Saved data entries

--------------------

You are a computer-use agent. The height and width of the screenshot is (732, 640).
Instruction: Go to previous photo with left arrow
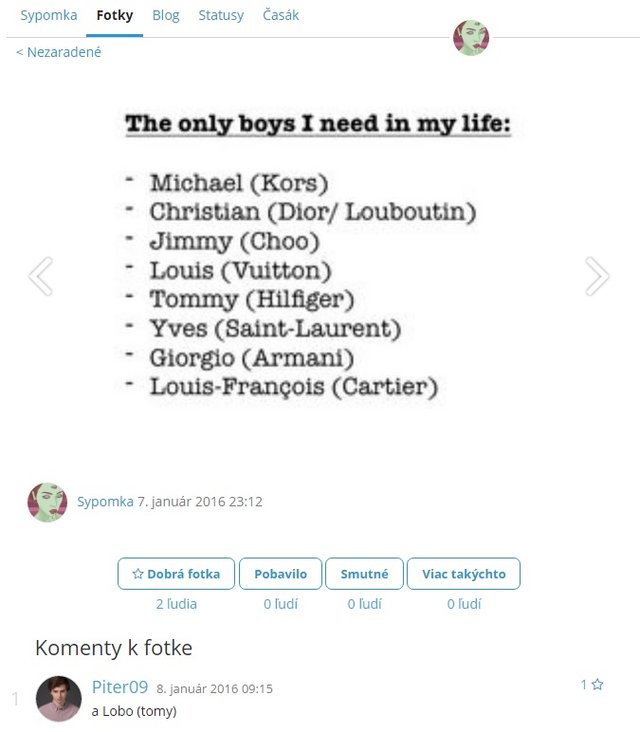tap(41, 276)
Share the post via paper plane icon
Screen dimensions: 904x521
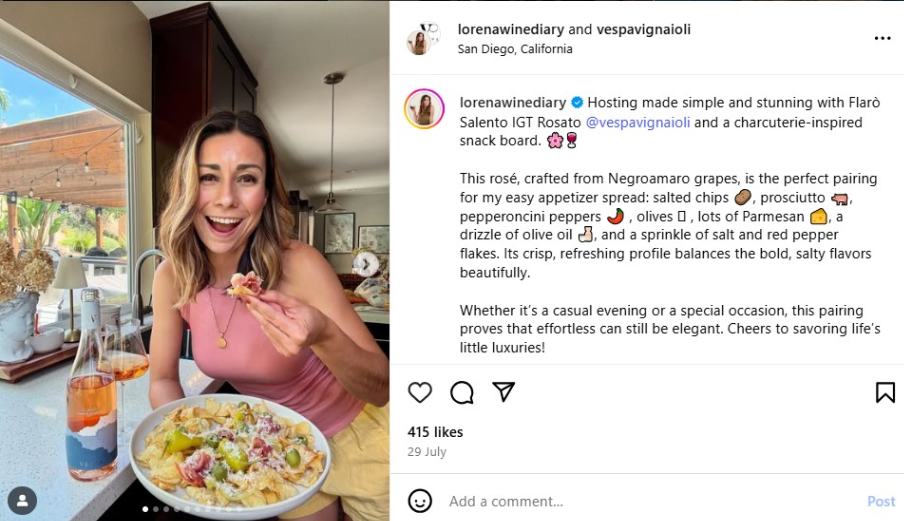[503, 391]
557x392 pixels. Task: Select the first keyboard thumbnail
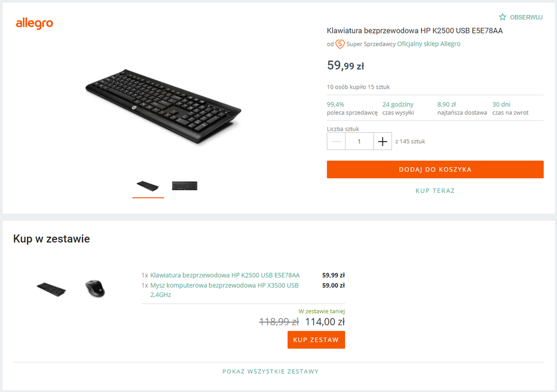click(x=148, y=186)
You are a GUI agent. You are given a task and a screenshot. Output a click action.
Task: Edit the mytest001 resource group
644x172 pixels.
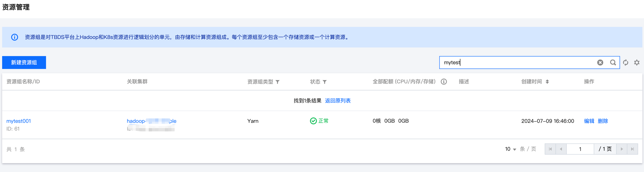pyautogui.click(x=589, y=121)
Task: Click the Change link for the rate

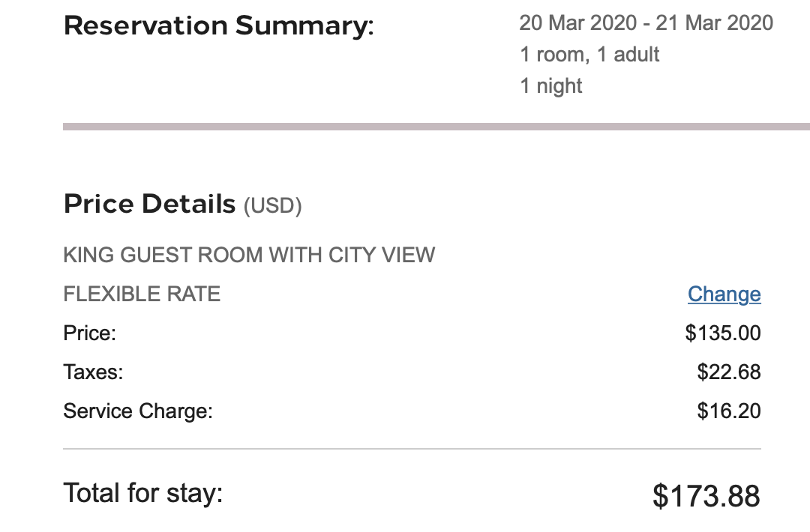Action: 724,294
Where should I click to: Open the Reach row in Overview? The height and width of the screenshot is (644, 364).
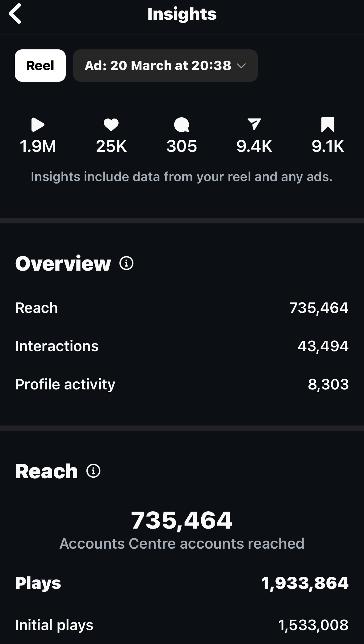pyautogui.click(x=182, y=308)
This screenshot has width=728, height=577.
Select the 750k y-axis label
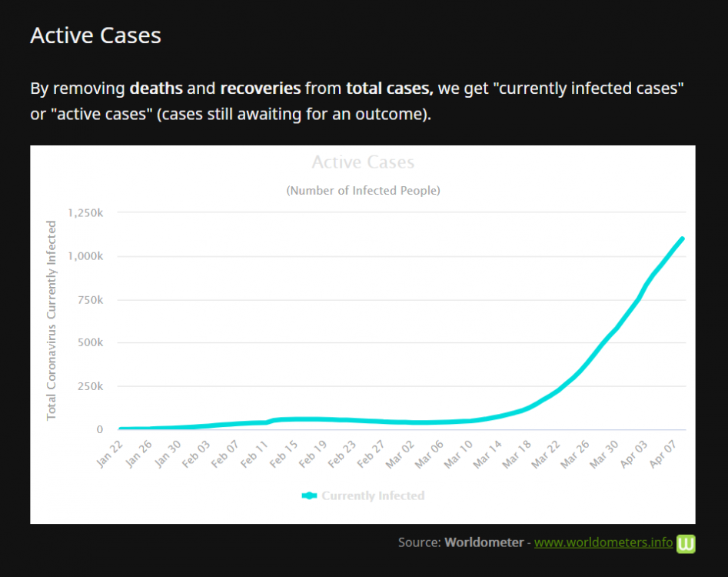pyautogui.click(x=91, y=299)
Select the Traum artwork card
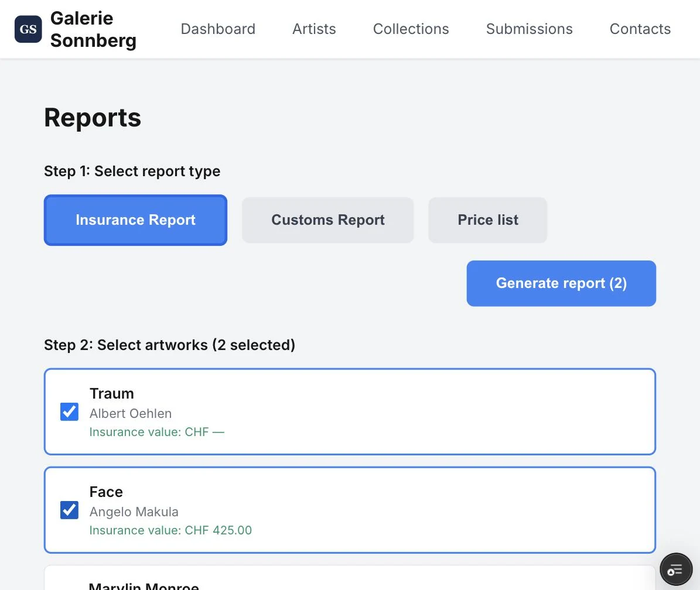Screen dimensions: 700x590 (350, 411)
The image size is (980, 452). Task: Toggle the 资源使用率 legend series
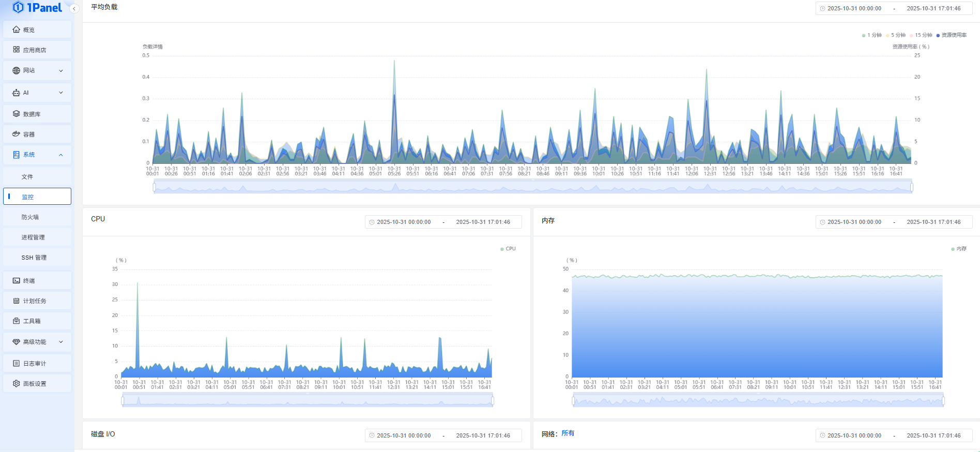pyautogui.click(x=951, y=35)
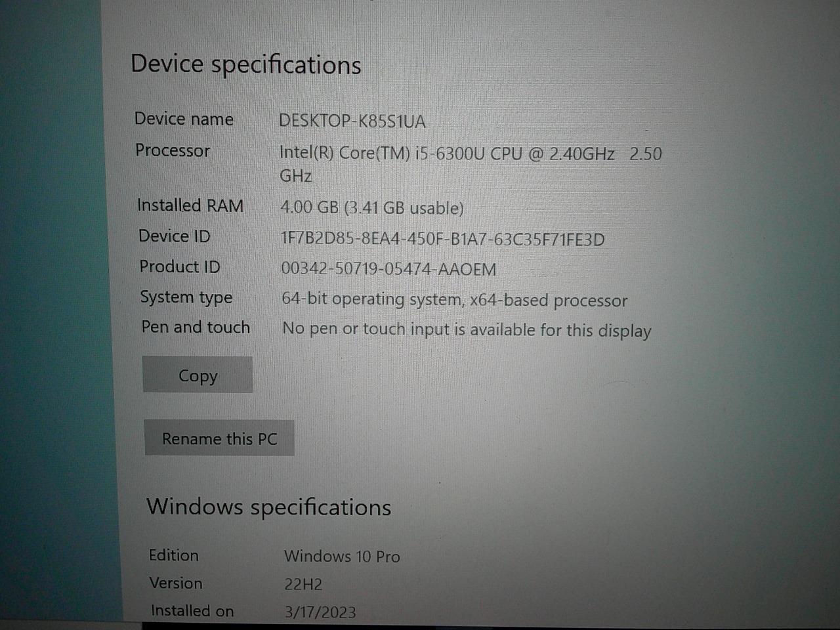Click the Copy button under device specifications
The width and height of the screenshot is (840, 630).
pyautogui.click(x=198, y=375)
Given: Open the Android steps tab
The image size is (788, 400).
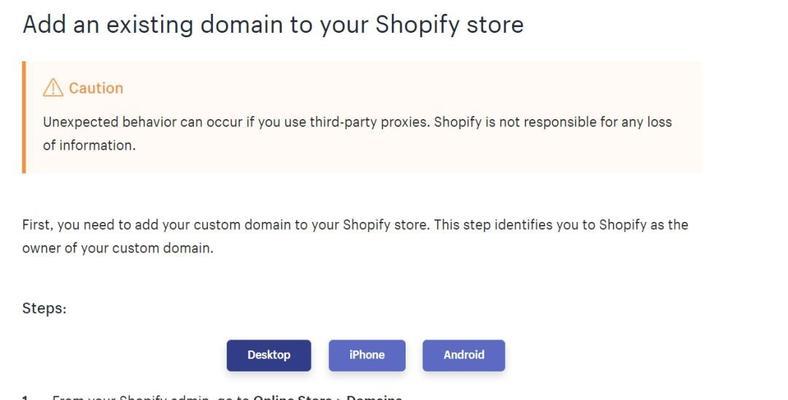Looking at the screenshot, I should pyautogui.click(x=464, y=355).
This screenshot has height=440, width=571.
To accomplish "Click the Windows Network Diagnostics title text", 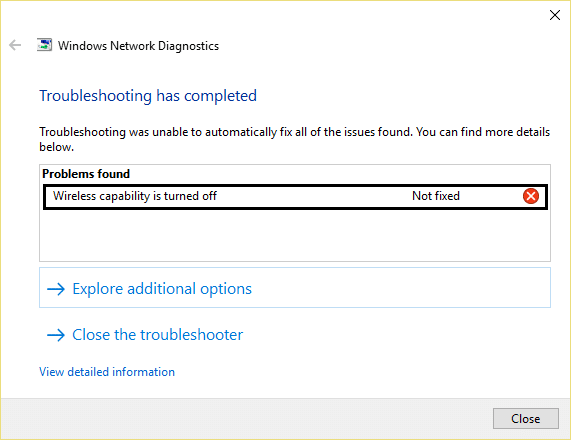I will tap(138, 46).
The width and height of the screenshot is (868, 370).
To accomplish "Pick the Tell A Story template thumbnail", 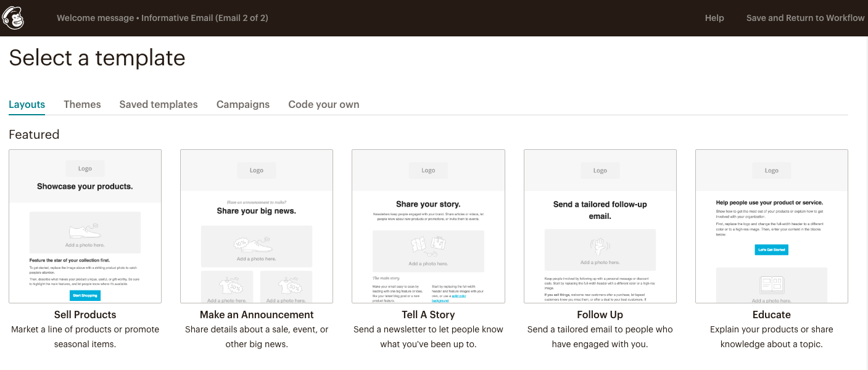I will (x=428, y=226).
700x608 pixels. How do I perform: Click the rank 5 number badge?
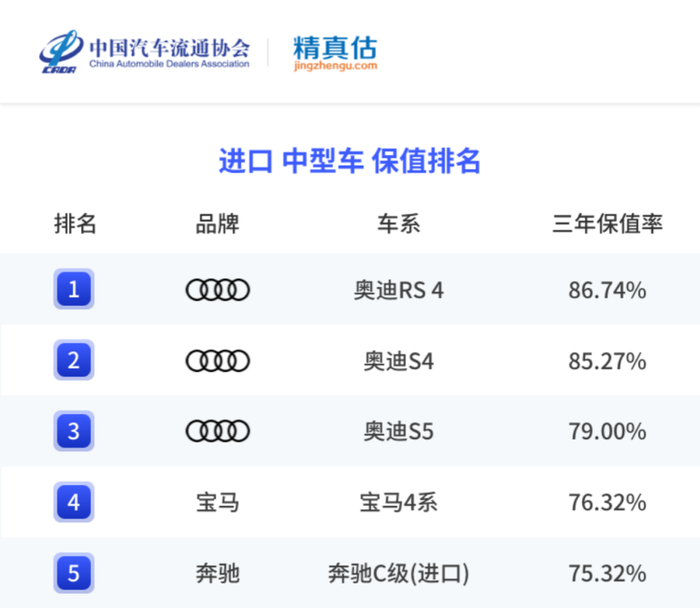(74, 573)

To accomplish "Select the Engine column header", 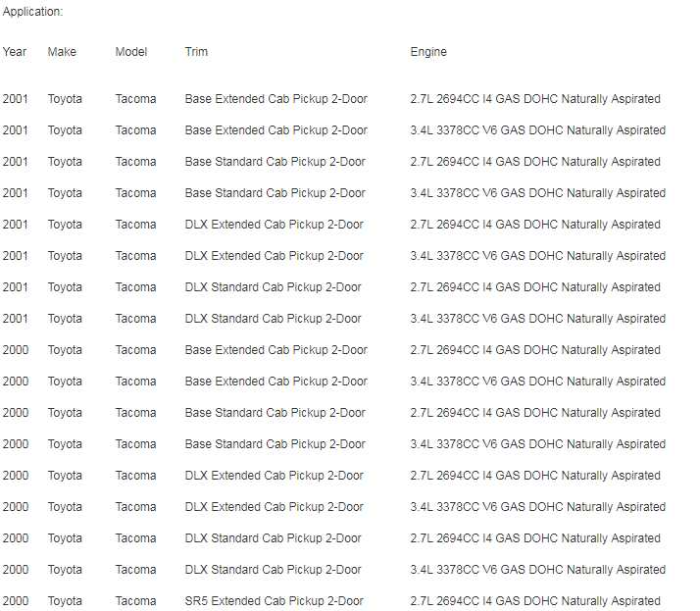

--------------------

- _Work instruction_
Leaving the pictures aside, transcribe exactly the lines from the one containing "700x608 pixels. How" to the final line of the entries above, both ends included.

- _Answer space_
700x608 pixels. How do I perform: Click the rank 5 number badge?
(74, 573)

To accomplish "Select the Engine column header", 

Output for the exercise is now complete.